Control vs. Letting Go

 

Control is often an illusion. Yet most people, myself included (times a million), have a hard time releasing from it. We like to think we have more of a handle on things than we actually do. This kind of habitual thinking provides a necessary comfort. If we had no control, everything would be chaos always. And we do have some control over most things. The problem is that we tend to stretch some control to thinking we have much more control than is true.

 

Why is this a problem? Because the more we try to control things the less we are open to what is actually happening. And we often miss out on a lot as a result. Control is a form of wanting; generally, wanting something to go a certain way. Wanting is a constricting emotion. It's texture is narrow. Releasing from control—from wanting—on the other hand, is expansive.

 

My son's development consistently blows my mind. He goes from not crawling to crawling a million miles per hour. From not being able to stand to pulling himself up on everything. It's nuts. Just this morning, he showed a more intense than ever interest in this soft, bouncy blue ball we have. It was as if he wanted to play an 8-month old version of catch. But what was really happening was I wanted him to play an 8-month old version of catch. And I thought that by encouraging him and demonstrating catch in every thinkable way he'd come along. But he just wasn't interested. After about five-minutes it hit me: Theo was having a great time just being with the ball in his own bizarre way. Sucking on it. Looking at it. Touching it. Trying to eat it. Being awed when it moved on it's own.
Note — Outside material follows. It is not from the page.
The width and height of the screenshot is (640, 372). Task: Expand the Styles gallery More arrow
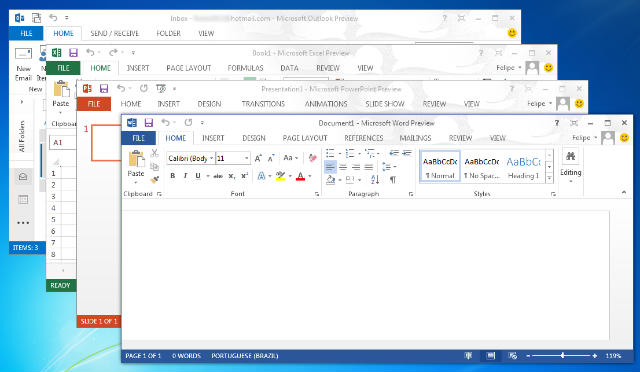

I was so busy trying to control the situation, trying to make a game of catch happen, that I totally missed out on the chance to just watch Theo do Theo. Once I released from any notion of playing catch, my entire felt-experience changed. I felt less tense. More present. More joyful at what was in front of me, even if it wasn't anything close to catch. I went from trying to control what was happening to being with what was happening.

 

This got me thinking that I do this all the time. I close in on something because I want it to go a certain way. This has worked in my favor enough—at least if you define "favor" as achievement and bringing things to fruition—that it's become somewhat habitual. The only issue is that it comes at the expense of so many moments of joy, ease, and expansiveness that accompany releasing from control. It's not just when playing with my son, though that's a great example. This is a theme that cuts across everything.

 

I'm reading Anne Lamott's new book Almost Everything: Notes on Hope. She makes the point that most truth is paradox. This, in many ways, is what makes life so freaking hard. The paradox here is that control can propel us to great heights and open up all kinds of neat opportunities. I don't doubt that part of the reason I have published a bestselling book, have another on the way, and get to coach world-class performers is because I'm a control freak. But this is the same reason that I too often miss out on moments of joy and wonder. Both of these things can be—and are—true at once. It's living the paradox.

 

If any of this resonates with you you might find yourself asking: "Well, what am I supposed to do about it?" I don't have an answer, and I'm not sure there is one. I think simply being aware of this paradox is sufficient enough. The more you can be aware of it the more you can notice how it impacts your life. The more you notice, the more you'll change in a way that is harmonious not just with what you want out of life, but also with what life is offering to you.

 

Coaching Corner: How to Lose Productively

 

When you win, everything is easier. You can celebrate, enjoy the moment, and continue building momentum to your next accomplishment.
 
Losing, on the other hand, is hard. It’s an emotional letdown. It feels like you wasted all of the hard work that you put in leading up to the race or event. Your ego takes a hit. Often, it feels like we didn’t just fail, but that we are a failure.
 
If we let failure settle in, it can worm its way through our psyche, transforming the story that we tell ourselves. Pretty soon, our inner narrative changes from one of positive determination to one of doubt and frustration. And as our story changes, our motivation goes with it.
 
So how do we prevent this downward spiral from happening?
 
1.    Set a time frame for you to be upset.
 
My High School coach used to say that after bad races, you can sulk the rest of the night, but when the sun comes up tomorrow you’ve got to get back on the horse. By setting a time where it was okay to be upset, it gave you permission to feel bad and a time when you need to start moving forward.
 
2.    Evaluate but don’t obsess over what went wrong.
 
There are dozens of clichés about learning from your mistakes, making lemonade out of lemons, and the like. It’s true that mistakes represent opportunities to learn and grow. But, for those of us who are pushers, we often struggle in having to figure out what went wrong. We obsess over the details, trying to find an answer. If we don’t find an answer, we keep pressing until we find something that satisfies our need to know.
 
Learning what went wrong is important but at the expense of obsession. Sometimes, life throws a wrench in your direction, and things don’t go your way. Even if you did everything right. Luck, weather, the cosmic world lining up against you. You need to be okay with letting go and moving on, even if you don’t understand exactly what happened.
 
3.    Let go. Move forward productively. Get back to work.
 
The last step is the most important. Get back to whatever it is you enjoy doing. The easiest way to get over a loss or failure is to go back to the work. Focusing on getting better, while remembering why you do the thing that you do.
 
 Losing is difficult. It sucks. It hurts. It feels bad. But what’s more important is how you do it and how you move forward. You can let a failure change your inner narrative, dragging you towards a situation where you are afraid to risk the next time you are in the same position. Or you can move on productively, allowing you to move on without letting the failure define you.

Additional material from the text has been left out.